I am writing simple 16-bit programs for arithmetic adventures, such as
calculating factorials, Fibonacci numbers, and the like.  I seem to be OK
with writing data from a buffer to a file (with int 21h, AH = 40h), but
I would like to write text to the same file, for headings and descriptive
material.  Do I have to create a file in advance with a text editor, and
read it into my programs (with AH = 3Fh), or is there a way to include
various lines of text into my .asm file and write them directly to the file
as required?

Thanks for any suggestions.

Michael

ChrisLeslie

Hi carlottagp,

I think that to write to a file, and then overwrite to the same file with text at specific places, if that is what you are asking, would be rather cumbersome.
For your case I would open/create the file from your program and write the various entries and the text headings and descriptions as string text in the order that they occur in processing if that is possible.

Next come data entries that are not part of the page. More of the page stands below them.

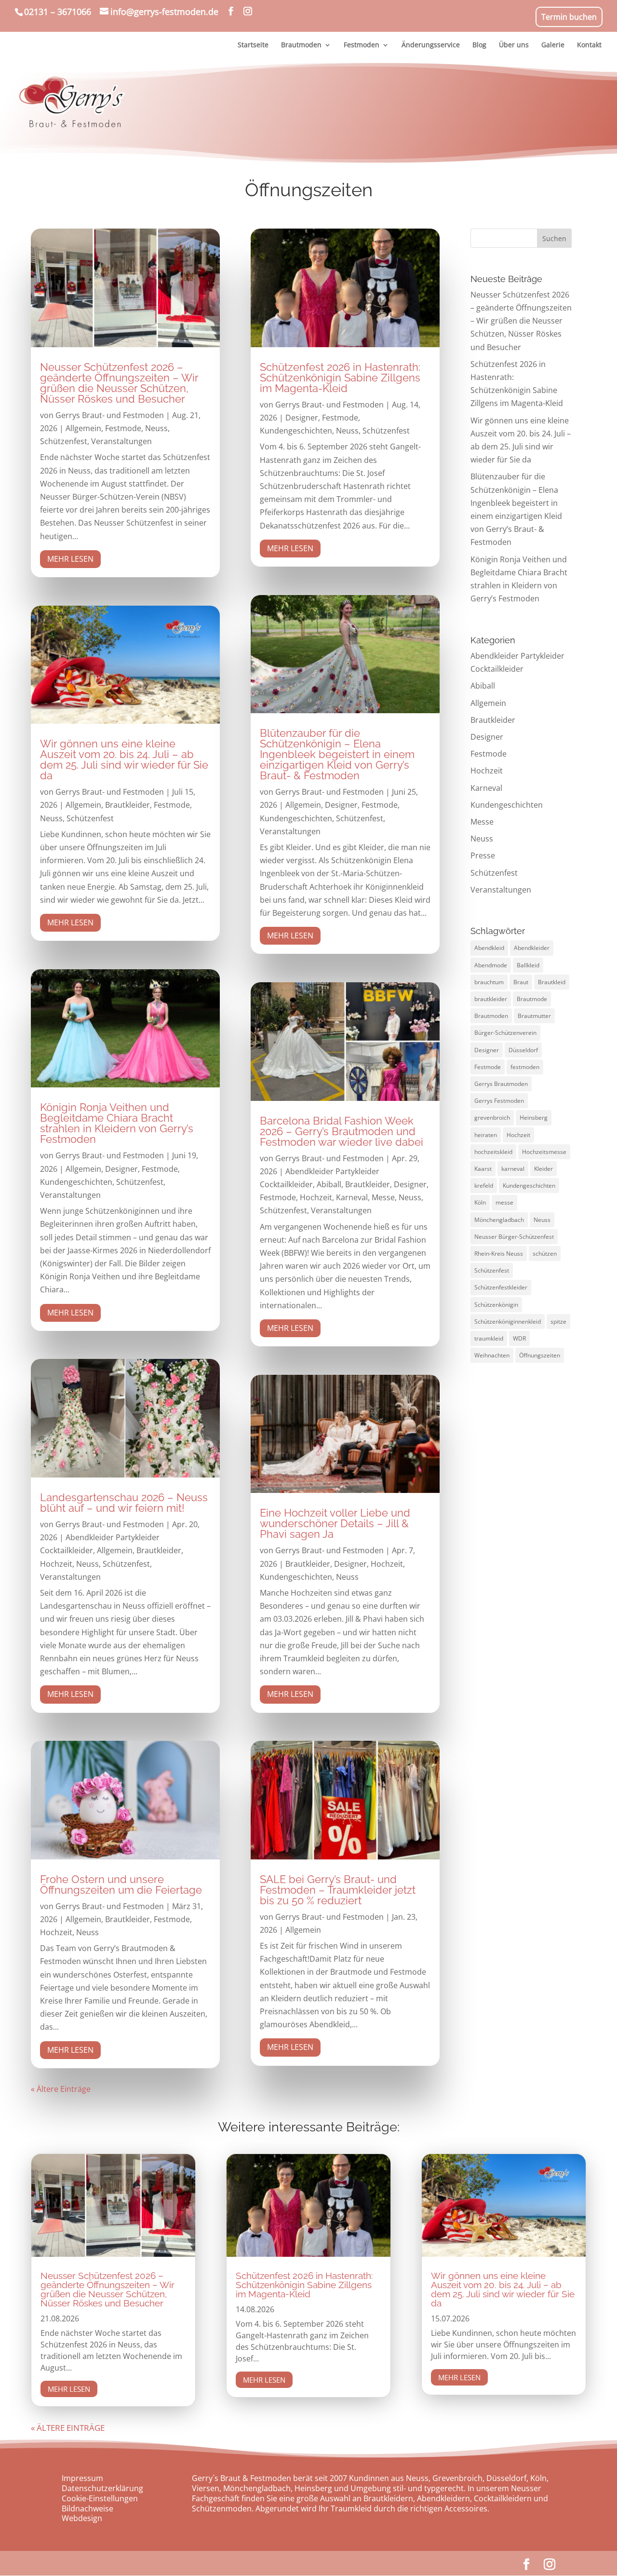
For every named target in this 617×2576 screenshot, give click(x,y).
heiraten (485, 1135)
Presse (482, 855)
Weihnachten (492, 1355)
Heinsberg (534, 1117)
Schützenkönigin (496, 1305)
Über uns (514, 45)
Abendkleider (532, 948)
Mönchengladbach (499, 1220)
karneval (512, 1169)
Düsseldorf (523, 1050)
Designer (121, 1169)
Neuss (156, 428)
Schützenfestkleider (500, 1287)
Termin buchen (569, 17)
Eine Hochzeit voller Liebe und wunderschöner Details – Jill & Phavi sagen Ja (335, 1523)
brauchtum (489, 982)
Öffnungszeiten (539, 1355)
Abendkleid (489, 948)
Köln (480, 1202)
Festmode (123, 428)
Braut (520, 982)
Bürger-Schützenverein (505, 1033)
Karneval (352, 1197)
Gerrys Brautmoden (501, 1084)
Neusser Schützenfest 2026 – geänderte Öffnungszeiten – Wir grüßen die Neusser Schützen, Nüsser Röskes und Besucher (119, 383)
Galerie (552, 45)
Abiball (329, 1184)
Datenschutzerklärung (102, 2488)
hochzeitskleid (493, 1152)
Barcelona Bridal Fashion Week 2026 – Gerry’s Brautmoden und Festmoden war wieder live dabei (341, 1131)
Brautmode (532, 999)
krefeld (483, 1185)
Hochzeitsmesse (544, 1152)
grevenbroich (492, 1117)
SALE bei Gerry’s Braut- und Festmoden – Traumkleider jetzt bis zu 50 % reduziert (338, 1890)
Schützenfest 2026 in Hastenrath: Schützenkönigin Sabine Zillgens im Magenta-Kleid (340, 377)
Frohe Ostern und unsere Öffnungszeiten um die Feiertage (121, 1884)
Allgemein (83, 428)
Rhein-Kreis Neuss (498, 1253)
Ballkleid (528, 965)
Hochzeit (56, 1564)
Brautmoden (491, 1016)
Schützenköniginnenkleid (507, 1321)
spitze (558, 1321)
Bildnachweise (87, 2508)
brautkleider (490, 999)
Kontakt (589, 45)
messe (504, 1202)
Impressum (82, 2478)
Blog (479, 45)
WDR (519, 1338)
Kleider (543, 1169)
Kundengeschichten (76, 1182)
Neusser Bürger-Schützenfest (514, 1237)
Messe (383, 1197)
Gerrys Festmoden (499, 1101)
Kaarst (483, 1169)
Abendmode (490, 965)
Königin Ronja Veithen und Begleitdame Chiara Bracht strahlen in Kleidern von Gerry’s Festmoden (116, 1123)
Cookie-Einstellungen (100, 2498)
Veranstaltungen (121, 441)
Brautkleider (127, 805)
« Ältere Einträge (61, 2089)
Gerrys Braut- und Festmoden (109, 415)
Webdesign (82, 2518)
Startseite (253, 45)
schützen (545, 1253)
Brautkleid (551, 982)
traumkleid (488, 1338)
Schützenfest (63, 441)
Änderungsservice (431, 45)
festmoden (524, 1067)
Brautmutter (534, 1016)
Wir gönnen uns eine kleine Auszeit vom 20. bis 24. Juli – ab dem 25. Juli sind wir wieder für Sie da (124, 759)
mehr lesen (70, 559)
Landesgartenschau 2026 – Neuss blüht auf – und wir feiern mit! (124, 1502)
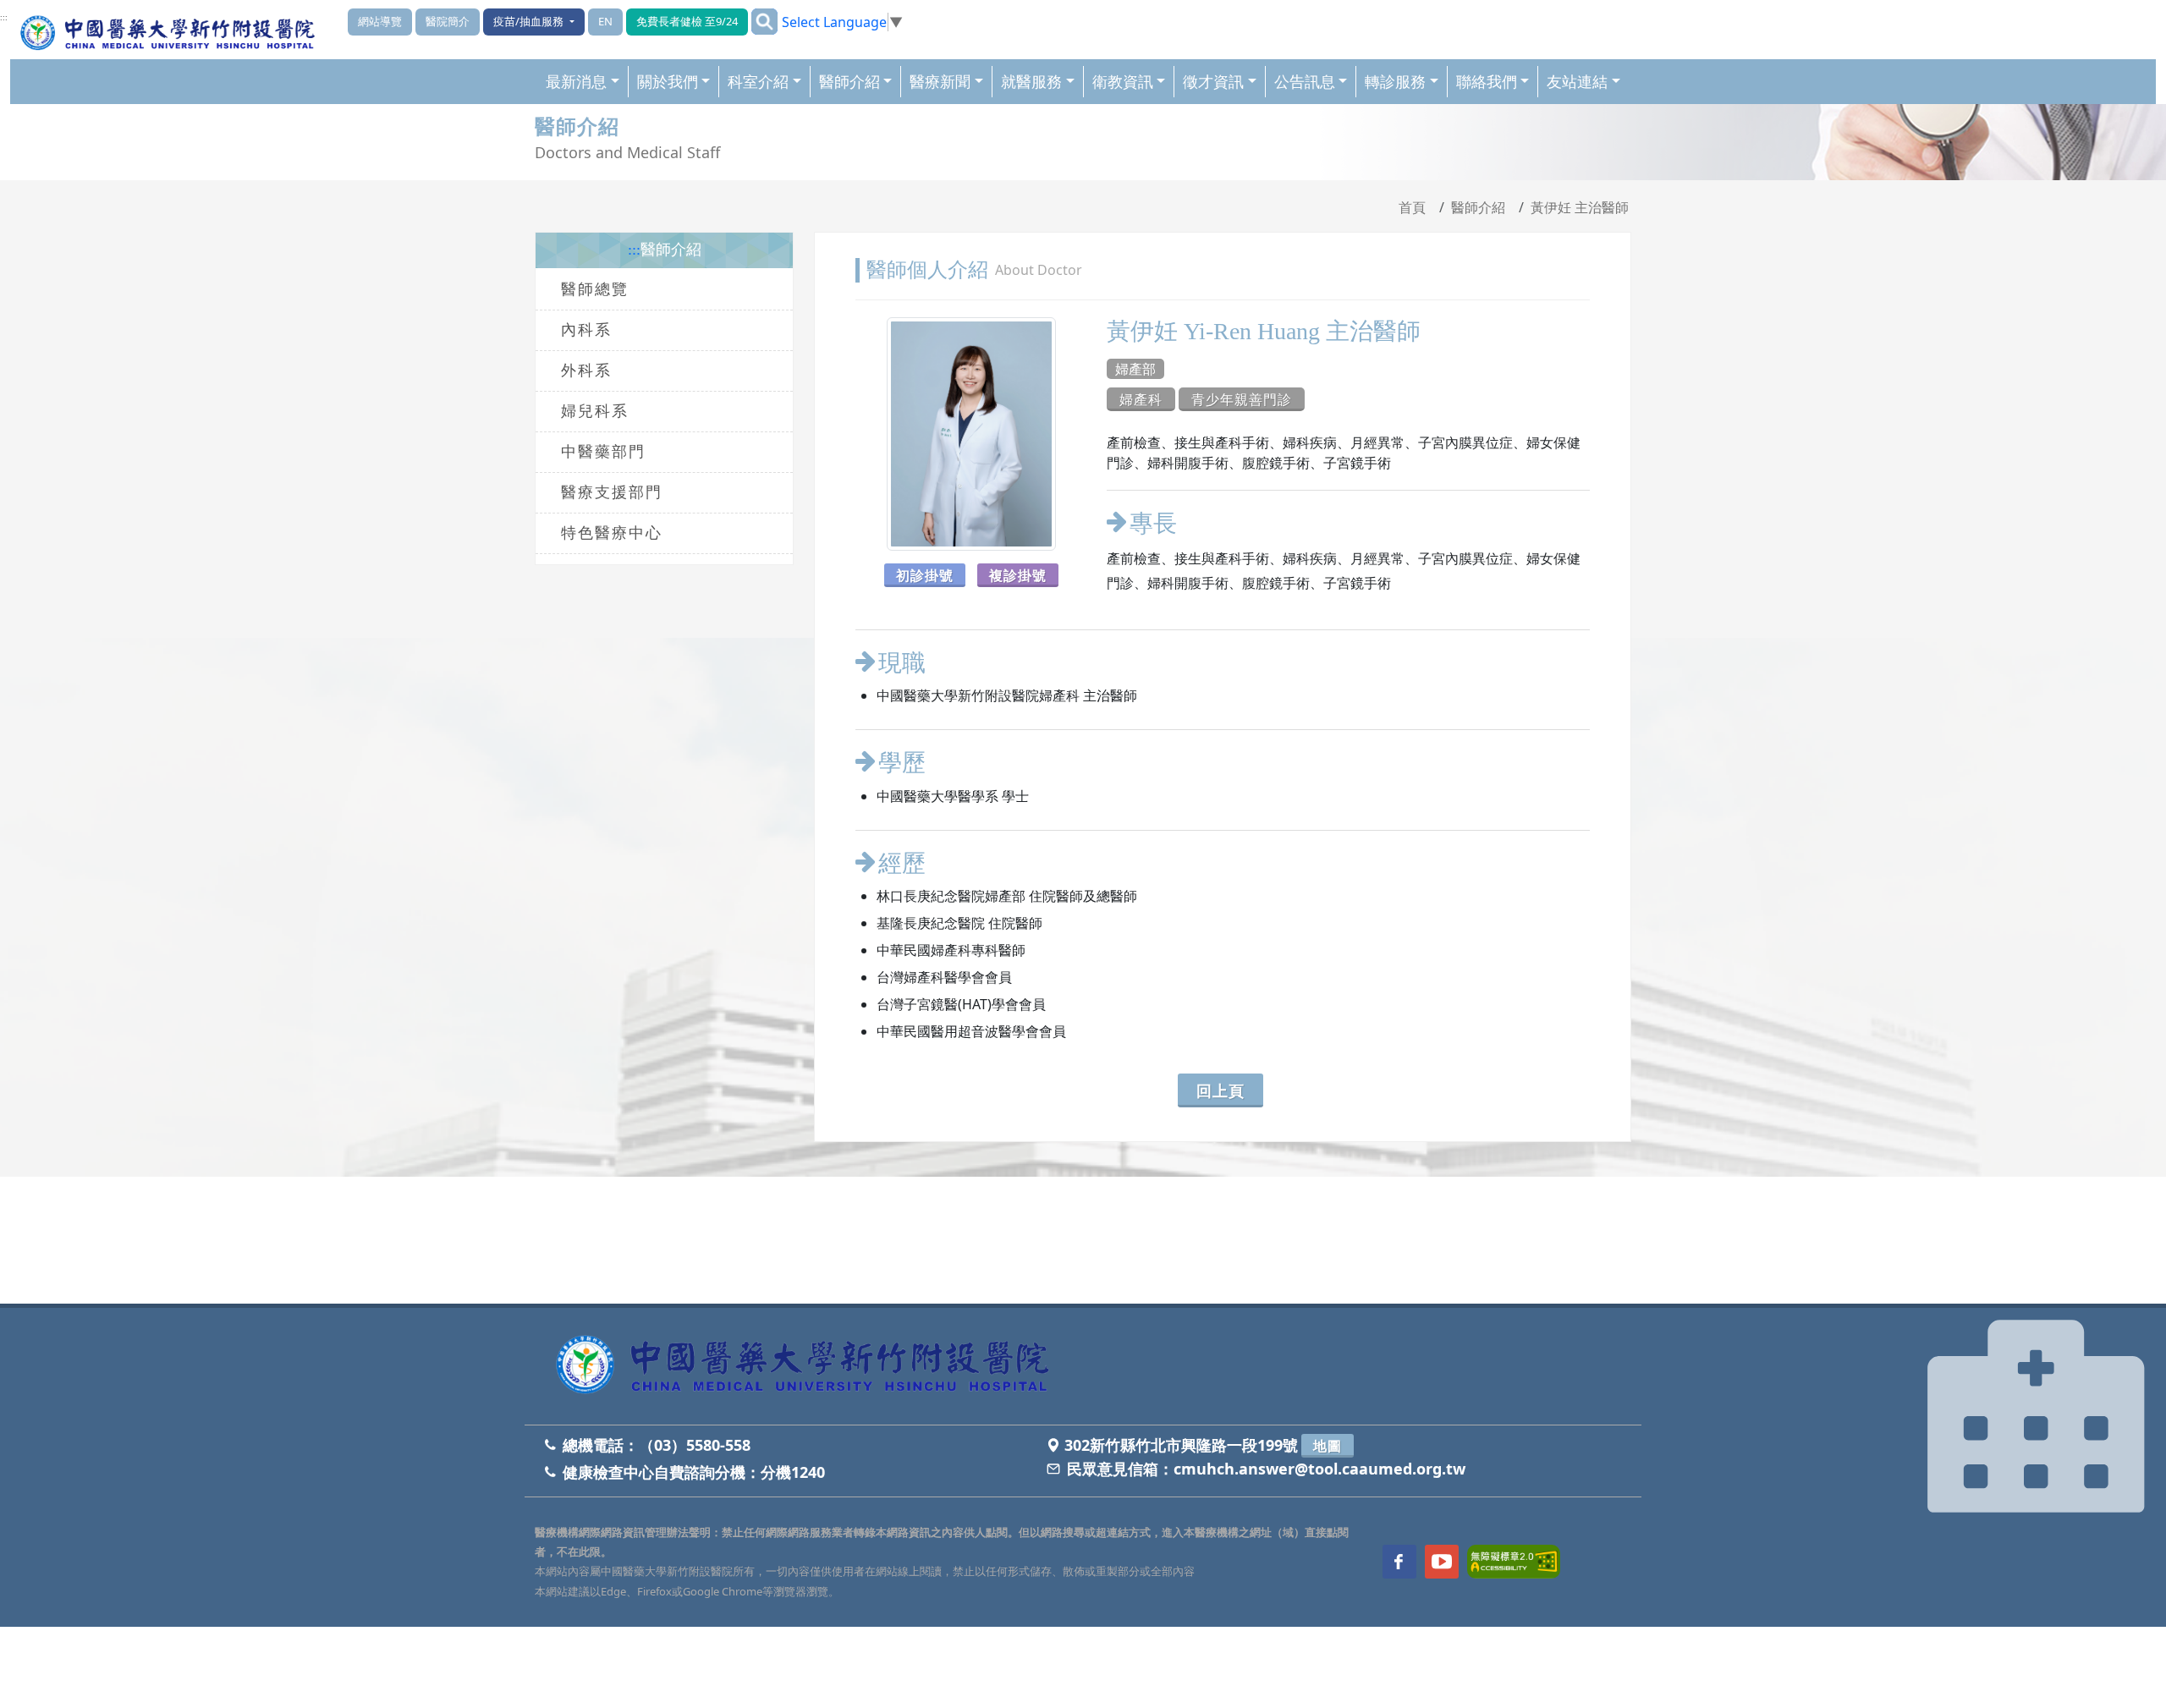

Keep in mind where you write cr's and lf's, as well as spaces, so that your file becomes easy to visualize later on with columns that line up etc. Alternatively you could create an array into which you can insert what you want in any position, and then write the whole array to disk file at the end.

Chris

carlottagp

Chris,

Thanks for your input.  I am not actually trying to overwrite my file, but - for instance - to write
headings first, and then the data. What I don't know how to do is to write "string text", and
then go on from there.  Since (AH = 40h) requires data to be in a buffer, all I can think of is
to load a buffer, one character at a time, and then write it.  For text, this will be a very
long and inefficient process, obviously; presumably the characters would be part of  the . DATA
segment.  I'd like to be able to include a text string in the data, such as the string I use for
definition of the file, via the (AX = 716C) procedure.  Hope I'm explaining myself clearly...

Michael

MichaelW

I'm not sure I understand what you are attempting to do, but function 40h does not care what the data is or where it is, so you could just set DX to the offset address of the string in the data section and CX to the length.